Bandara tersebut sungguh luas karena termasuk bandara internasional. Ia hanya kuat berlari satu putaran. Bahkan, tidak sepenuhnya konstan berlari. Seperempat jarak akhir, ditempuh dengan berjalan sebab menipisnya tenaga.

Hingga kembali ke titik awal, ia langsung melakukan pendinginan: jalan ringan menuju penjual Wedang Ronde di sepanjang jalan.

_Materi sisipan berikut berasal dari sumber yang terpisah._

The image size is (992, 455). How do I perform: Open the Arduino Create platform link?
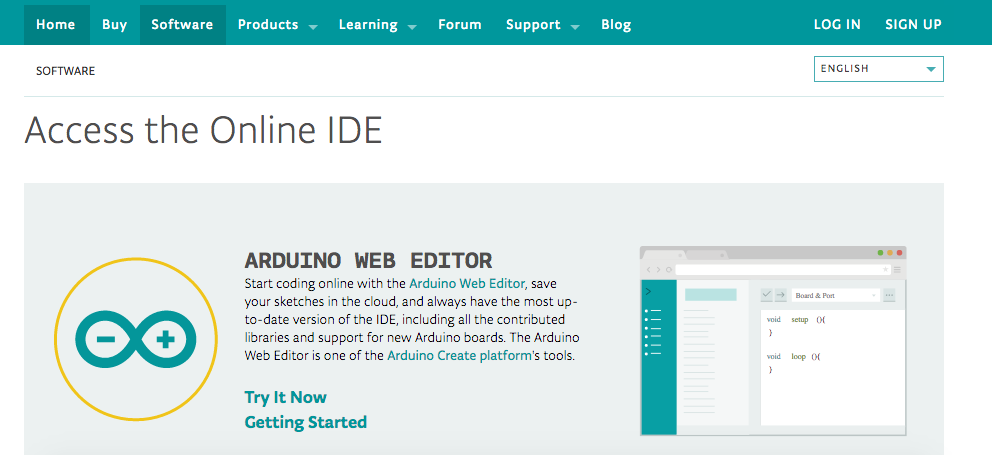coord(459,356)
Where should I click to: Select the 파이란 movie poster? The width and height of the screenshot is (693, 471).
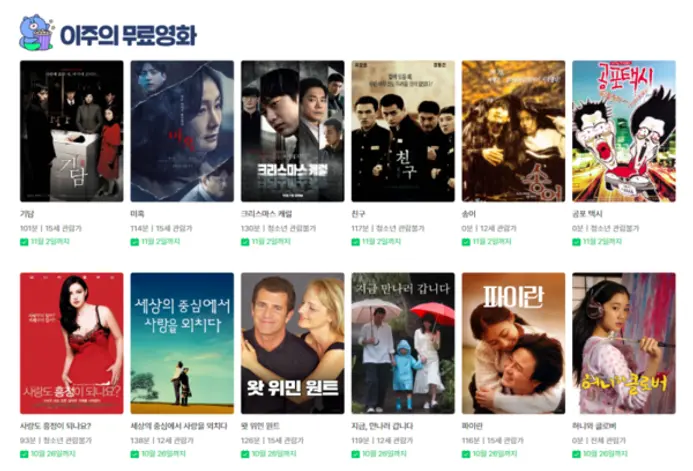pyautogui.click(x=514, y=343)
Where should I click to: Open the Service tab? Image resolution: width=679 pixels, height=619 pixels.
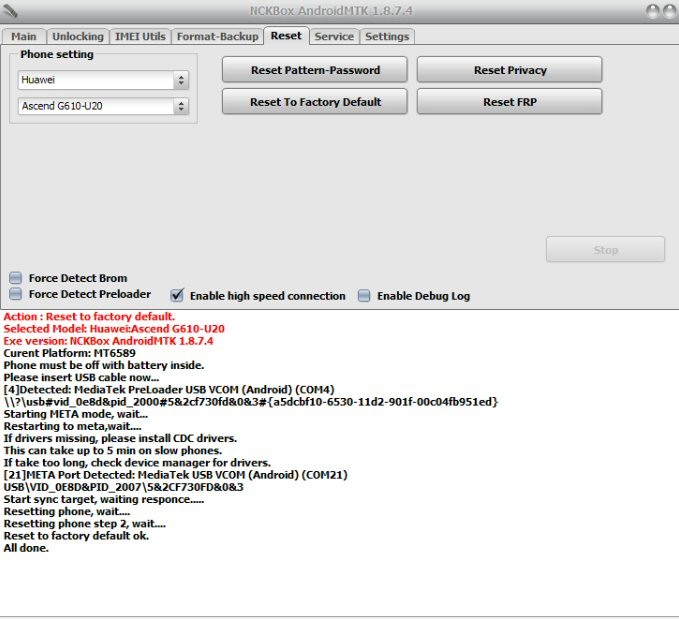333,36
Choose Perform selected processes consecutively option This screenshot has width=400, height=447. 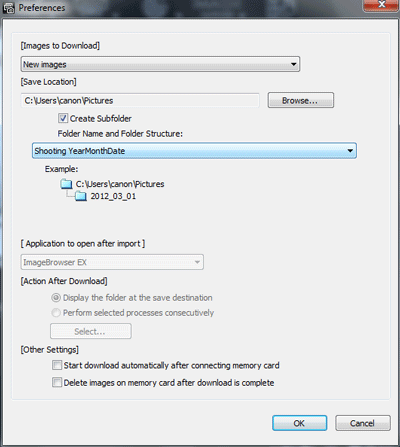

Berbeda dengan daerah lain, Wedang Ronde pesanannya ini terisi ronde berukuran lebih besar. Jadi, cocok sekali direndam dengan kuah—wedang—yang hangat. Ketika digigit, gula merah di dalamnya meleleh, manisnya tidak keterlaluan. Pas.

Elok menyeruputnya dengan duduk di tepi trotoar samping gerobak penjual. Hal ini dianggap lumrah karena jika melihat sekelilingnya pun demikian. Lalu, ia menyendokkan ratunya yaitu ronde raksasa. Dilanjut irisan roti, kacang, dan kolang-kaling berwarna merah muda keunguan.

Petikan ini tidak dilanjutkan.